Lo pide la OIT

Justicia social para los trabajadores migrantes

Ginebra, (PL) La Organización Internacional del Trabajo (OIT) reclamó hoy trato justo para millones de emigrantes en el planeta, víctimas de explotación laboral, violencia y discriminación.

Alrededor de 150 millones de personas son actualmente trabajadores migrantes y muchos ‘ni siquiera pueden acogerse a los sistemas de protección más básicos’, dijo el secretario general de la OIT, Guy Ryder.

De esa cifra total, las mujeres representan el 44 por ciento y como norma resultan las más afectadas, recordó el funcionario, en vísperas de conmemorarse el 20 de febrero el Día Mundial de la Justicia Social, instituido por la Asamblea General de las Naciones Unidas.

En estos tiempos la mayoría de la migración está vinculada, de manera directa o indirecta, a la búsqueda de oportunidades de trabajo decente; sin embargo, una gran parte acaba en empleos de baja remuneración, en condiciones inseguras e insalubres, con frecuencia en el contexto de la economía informal, ‘donde se vulneran sus derechos laborales y otros derechos humanos’, expuso Ryder.

A menudo, opinó, se ven obligados a pagar elevadas comisiones de contratación que, en promedio, equivalen a más de un año de salario.

Tampoco se puede obviar ‘la elevada vulnerabilidad de los migrantes al trabajo infantil y al trabajo forzoso’, remarcó el experto de Naciones Unidas.

Como cualquier otro empleado, los emigrantes, estimó, ‘tienen derecho a recibir un trato justo, y ello es indispensable para preservar el tejido social de nuestras sociedades y avanzar en la consecución del desarrollo sostenible’.

‘Una migración laboral bien gestionada, justa y eficaz puede reportar beneficios y oportunidades a los trabajadores migrantes, sus familias y sus comunidades de acogida’, valoró.

Ello, ejemplificó, puede ayudar a conciliar la oferta y la demanda de mano de obra, contribuir al mantenimiento de los sistemas de protección social, impulsar la innovación empresarial y enriquecer las comunidades en el ámbito cultural y social.

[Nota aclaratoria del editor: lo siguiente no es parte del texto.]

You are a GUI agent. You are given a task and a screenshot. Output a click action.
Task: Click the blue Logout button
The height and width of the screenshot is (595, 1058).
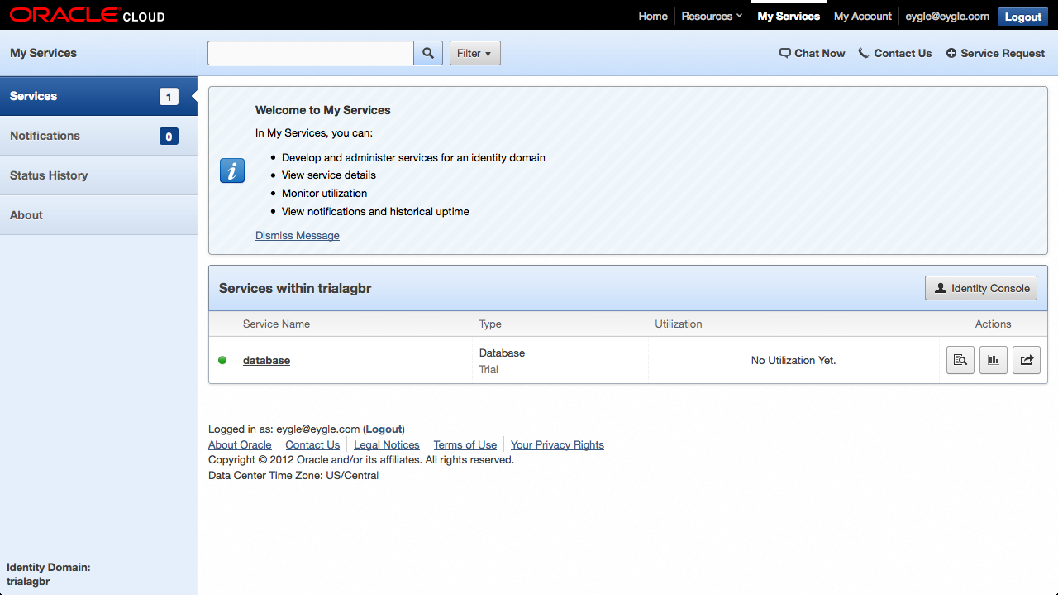click(x=1022, y=17)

En 2016, la Asamblea General de las Naciones Unidas decidió el inicio de negociaciones a fin de elaborar un pacto mundial para una migración segura, ordenada y regular con miras a mejorar la gobernanza, abordar retos conexos e intensificar la contribución de los emigrantes al desarrollo sostenible.

‘Así pues, está en nuestras manos hacer de la migración laboral un fenómeno beneficioso tanto para los migrantes como para las comunidades de acogida’, remarcó Ryder.